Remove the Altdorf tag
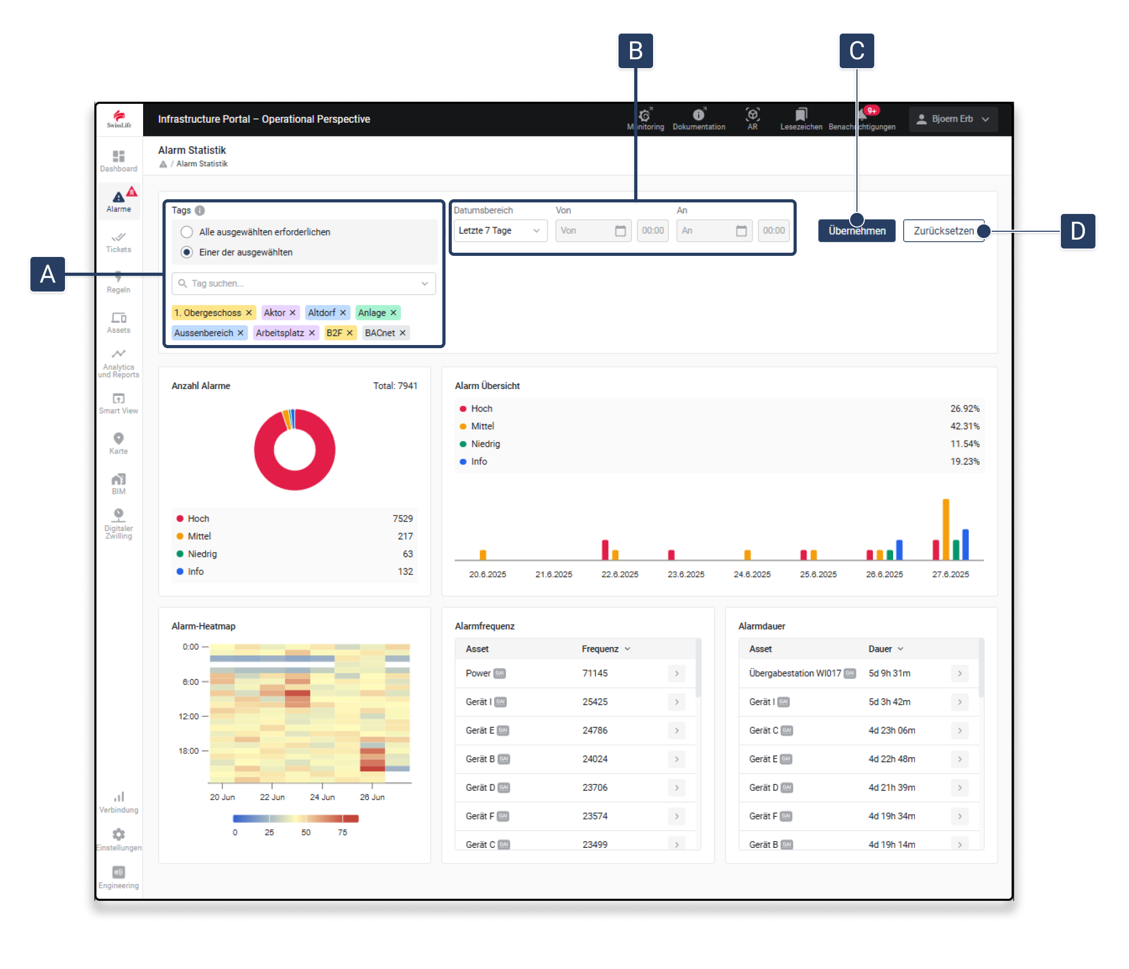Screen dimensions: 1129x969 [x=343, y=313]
* * *
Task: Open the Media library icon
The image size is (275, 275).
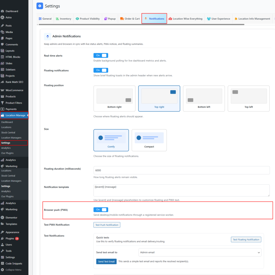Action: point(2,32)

What the task requires:
Express the records starting at the line containing "Task: Open the Media library icon" and ending at the line containing "Action: point(2,32)" as a two-column CSV with the headers text and answer. Put one row per record, quote each field, replace line breaks with spaces, and leave out the pictures.

Answer in full:
text,answer
"Task: Open the Media library icon The image size is (275, 275).","Action: point(2,32)"